Firefighters struggled to contain and douse the blazes fanned by 50 mph (80 kph) wind gusts and officials in some western Oregon communities gave residents “go now” orders to evacuate, meaning they had minutes to flee their homes.
The destructive blazes were burning in a large swath of Washington state and Oregon that rarely experiences such intense fire activity because of the Pacific Northwest’s cool and wet climate.
The fires trapped firefighters and civilians behind fire lines in Oregon and leveled an entire small town in eastern Washington. Oregon Gov. Kate Brown warned that the devastation could be overwhelming from the fires that exploded Monday during a late-summer wind storm.

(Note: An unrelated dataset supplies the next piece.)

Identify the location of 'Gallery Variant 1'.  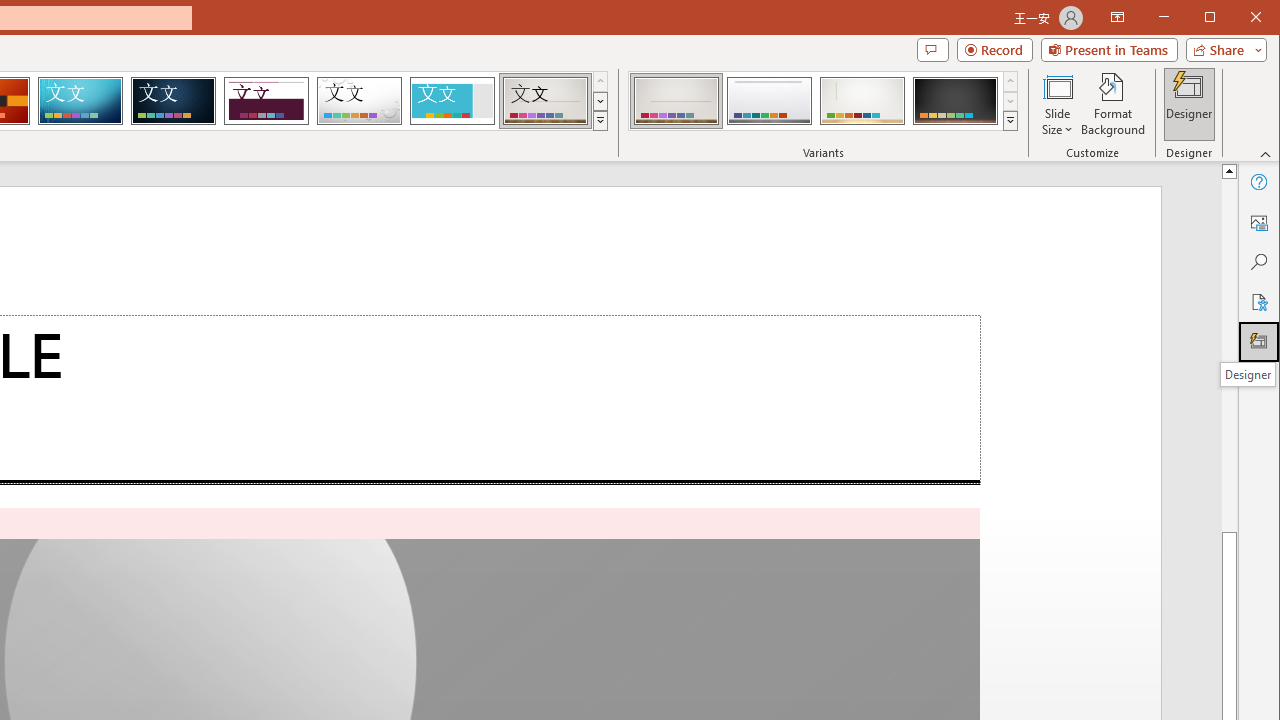
(676, 100).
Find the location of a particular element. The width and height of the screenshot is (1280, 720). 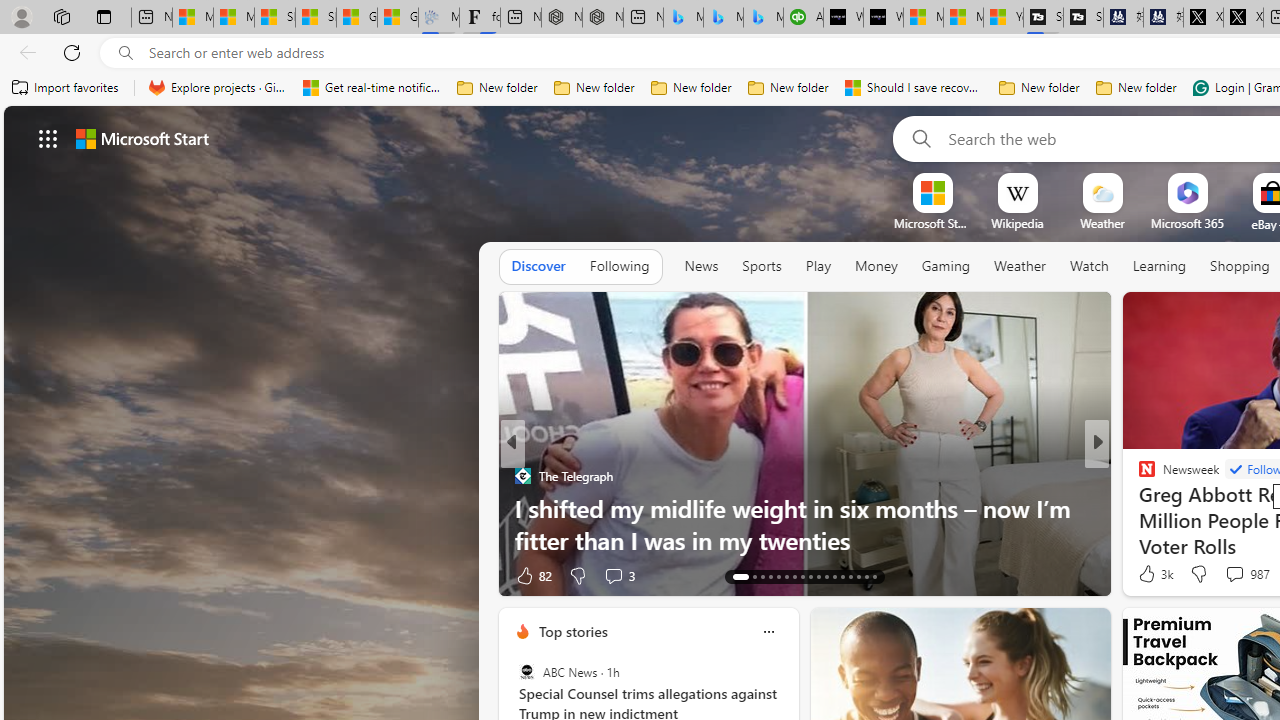

'ABC News' is located at coordinates (526, 672).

“Everyone must be on high alert,” Brown said. “The next several days are going to be extremely difficult.”
Boy’s shooting raises questions about police crisis training
SALT LAKE CITY — A police shooting that wounded a 13-year-old autistic boy in Salt Lake City is revealing shortfalls in the way officers respond to a mental health crisis, an advocacy group said Wednesday, a part of policing that’s facing renewed scrutiny during nationwide protests over brutality by law enforcement.
Similar questions are being raised in Rochester, New York, following the death of a Black man whose brother called police about his unusual behavior shortly after a mental health evaluation. It comes as demonstrators have urged cities to “defund the police” and shift money to social services instead.
In Utah, the boy survived with serious injuries. He appears to be white based on a photo posted online by his mother, Golda Barton, although police have not provided his race. Barton says she called 911 on Friday night because he was having a breakdown and she needed help from a crisis-intervention officer.
The Salt Lake City officers who came were not specialists in crisis intervention but had some mental health training, and they ended up shooting the boy as he ran away because they believed he made threats involving a weapon, authorities said. There was no indications he had a weapon.
An officer trained in crisis response would have handled the situation differently, focusing on deescalation and avoiding shouting or using sirens, which can be disorienting, said Sherri Wittwer, board president of CIT Utah, a nonprofit that provides crisis intervention training for law enforcement.
Justice Dept. push into Trump case could prompt dismissal
WASHINGTON — Attorney General William Barr on Wednesday defended the Justice Department’s move to intervene in a defamation lawsuit against President Donald Trump, even as experts were deeply skeptical of the federal government’s effort to protect the president in a seemingly private dispute.
The Justice Department’s action is “a normal application of the law. The law is clear. It is done frequently,” Barr said at an unrelated news conference in Chicago.
He added, “The little tempest that is going on is largely because of the bizarre political environment in which we live.”
But experts said it’s far from clear that the conduct at issue — whether Trump defamed E. Jean Carroll, a writer who accused him of raping her at a New York luxury department store in the 1990s — has anything to do with his White House duties. The department’s move is likely to have an ancillary benefit for Trump in delaying the case, but administration lawyers have a tough task at hand trying to argue that the president was acting in his official capacity when he denied Carroll’s allegations last year, experts say.
“I wouldn’t make such an argument, and if a president approached me, I would say, ‘Don’t,’” said Stuart Gerson, who led the Justice Department’s Civil Division in President George H.W. Bush’s administration when Barr was attorney general for the first time.